De commissie acht het verstrekken van onjuiste lijsten op zich niet verwijtbaar. Dit kan worden gezien als een administratieve omissie. Wat de commissie beklaagde wel verwijt is dat hij niet uit zichtzelf de documenten op juistheid heeft gecontroleerd, toen klaagster aangaf dat de roerende zakenlijst niet overeenkwam met de feitelijk gekochte woning. Nadat klaagster dit, enige tijd na aankoop van de woning, heeft geconstateerd en beklaagde daarvan op de hoogte heeft gesteld, heeft beklaagde, zo is gebleken uit navraag door de commissie ter zitting, geen aanleiding gezien om ook de andere lijst en documenten op juistheid te controleren.
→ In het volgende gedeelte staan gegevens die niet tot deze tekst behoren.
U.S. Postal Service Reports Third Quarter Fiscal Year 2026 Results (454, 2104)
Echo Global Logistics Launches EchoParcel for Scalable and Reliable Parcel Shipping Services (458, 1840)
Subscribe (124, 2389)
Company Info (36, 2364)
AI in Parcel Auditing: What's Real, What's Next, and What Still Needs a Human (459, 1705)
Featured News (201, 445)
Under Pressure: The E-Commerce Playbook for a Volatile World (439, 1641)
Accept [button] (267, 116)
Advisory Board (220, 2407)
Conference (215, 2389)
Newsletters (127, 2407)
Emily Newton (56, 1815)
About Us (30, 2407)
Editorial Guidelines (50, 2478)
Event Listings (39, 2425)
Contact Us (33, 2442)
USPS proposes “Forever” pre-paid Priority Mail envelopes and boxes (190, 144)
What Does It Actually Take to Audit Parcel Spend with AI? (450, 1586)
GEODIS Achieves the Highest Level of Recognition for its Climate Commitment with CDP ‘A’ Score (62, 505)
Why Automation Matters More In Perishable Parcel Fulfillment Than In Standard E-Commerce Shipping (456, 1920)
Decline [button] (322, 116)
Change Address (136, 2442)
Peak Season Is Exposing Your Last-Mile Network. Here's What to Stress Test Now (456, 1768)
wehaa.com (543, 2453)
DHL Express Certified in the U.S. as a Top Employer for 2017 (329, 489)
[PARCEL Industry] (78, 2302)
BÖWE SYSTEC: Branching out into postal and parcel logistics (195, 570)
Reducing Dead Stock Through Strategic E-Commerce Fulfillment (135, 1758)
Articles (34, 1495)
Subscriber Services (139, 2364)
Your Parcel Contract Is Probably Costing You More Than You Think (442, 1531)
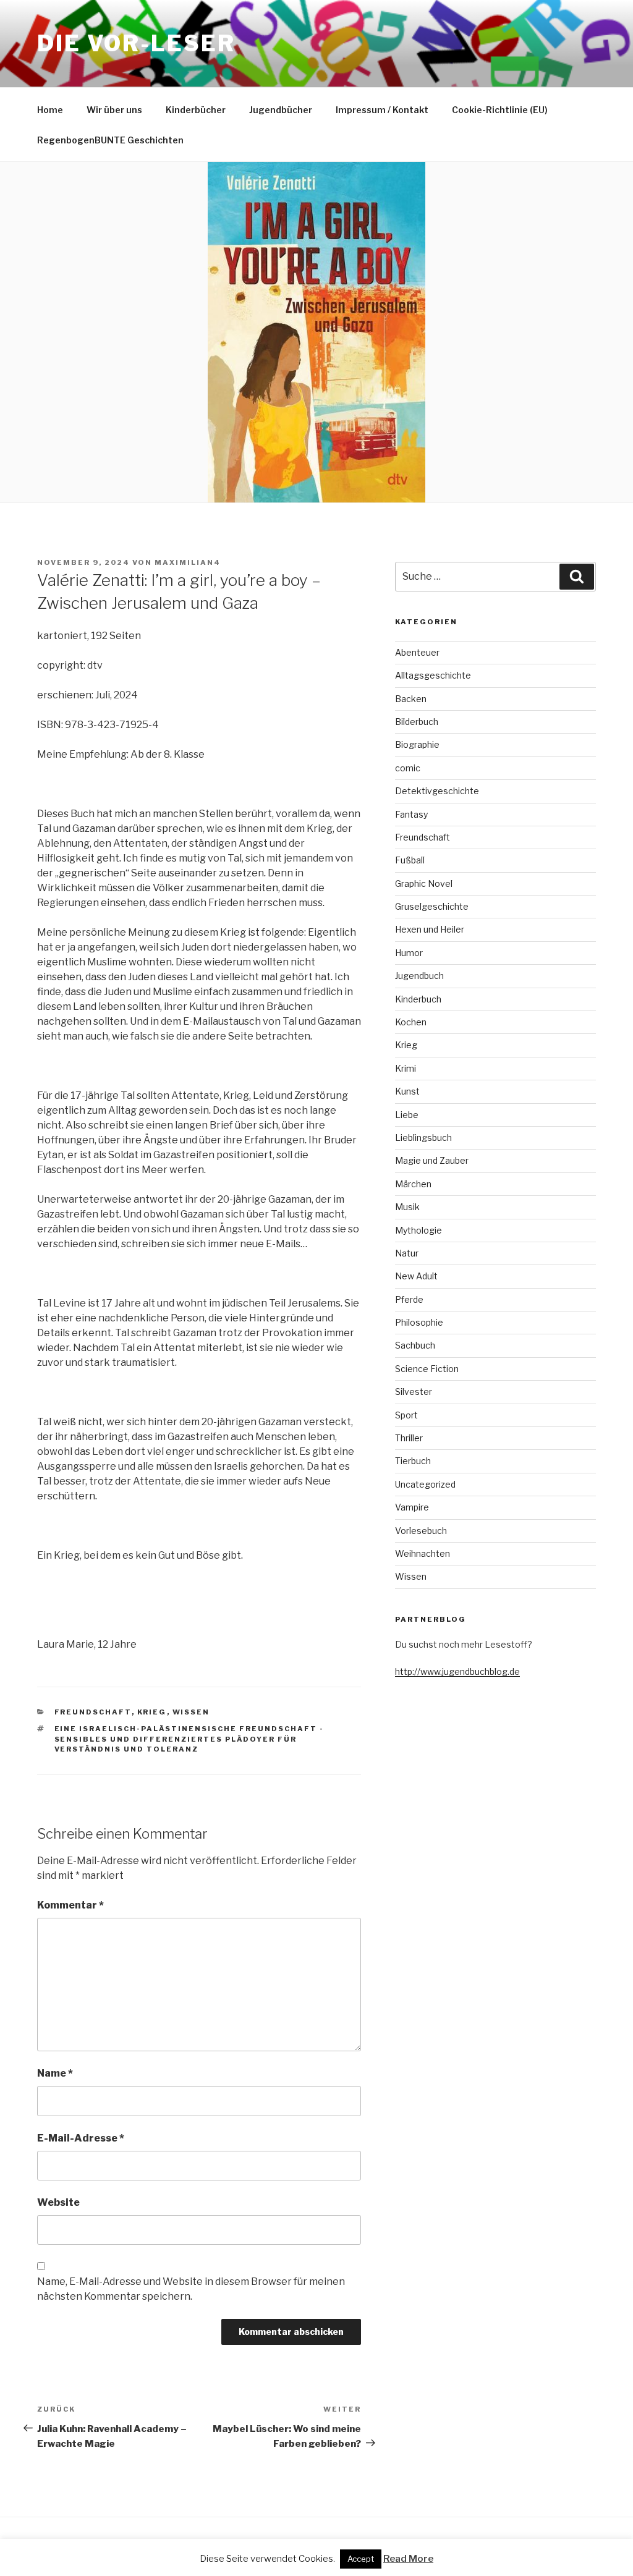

De commissie oordeelt dat het hier in de rede had gelegen dat door beklaagde de andere documenten eveneens op hun juistheid bekeken waren. De commissie volgt beklaagde niet in deze passieve benadering. Van een professional zoals beklaagde had verwacht mogen worden dat hij na de melding dat een roerende zakenlijst niet klopt, hij uit zichtzelf de overige documenten op juistheid had gecontroleerd. Door dit na te laten, heeft beklaagde geen invulling gegeven aan zijn taak om als makelaar ervoor te waken dat er onjuiste informatie wordt verstrekt. De informatieplicht van beklaagde als professionele partij weegt in dit geval zwaarder dan de onderzoeksplicht van klaagster, waarvoor beklaagde in het verweerschrift aandacht vraagt. Hierbij merkt de commissie op dat het voor klaagster naar alle waarschijnlijkheid niet evident duidelijk was dat het hier om verkeerd geüploade lijsten ging, omdat op de ‘onjuiste lijst’ geen adres stond vermeld, geen foto’s afgebeeld waren en een verkopersnaam stond vermeld, die niet kon worden vergeleken met de zeer onduidelijk geschreven naam van de feitelijke verkoper op het koopcontract.

Op grond van het voorgaande komt de commissie tot de conclusie dat beklaagde onvoldoende invulling heeft gegeven aan zijn taak om als makelaar ervoor te waken dat onjuiste informatie wordt verstrekt aan (potentiële) kopers. De commissie zal de klacht dan ook gegrond verklaren. Omdat de klacht gegrond is, kan de commissie aan beklaagde een maatregel opleggen. Zij zal beklaagde onder verwijzing naar artikel 13 lid 2 sub a van haar reglement een waarschuwing opleggen. Gelet op de uitkomst van de procedure moet beklaagde het klachtengeld van € 99,99 aan klaagster vergoeden. Ook moet beklaagde de behandelingskosten aan de commissie betalen. Hetgeen partijen voorts nog naar voren hebben gebracht behoeft geen bespreking, nu dit niet tot een ander oordeel kan leiden. Derhalve wordt als volgt beslist.

Beslissing

De commissie:
– verklaart klaagster ontvankelijk in haar klacht;
– verklaart de klacht gegrond;
– legt aan beklaagde de maatregel van waarschuwing op;

bepaalt dat beklaagde het klachtengeld van € 99,99, aan klaagster dient te vergoeden; bepaalt dat beklaagde ingevolge artikel 15 van het Reglement Tuchtcommissie Vastgoedprofessionals de behandelingskosten dient te betalen. Aldus beslist door de Tuchtcommissie Vastgoedprofessionals, bestaande uit mevrouw mr. A.D.R.M. Boumans, voorzitter, mevrouw J.M.A. van Haren en de heer J. Verdoold, leden, in aanwezigheid van mevrouw mr. J.M. Bouter-Bijsterveld, secretaris, op 17 mei 2024.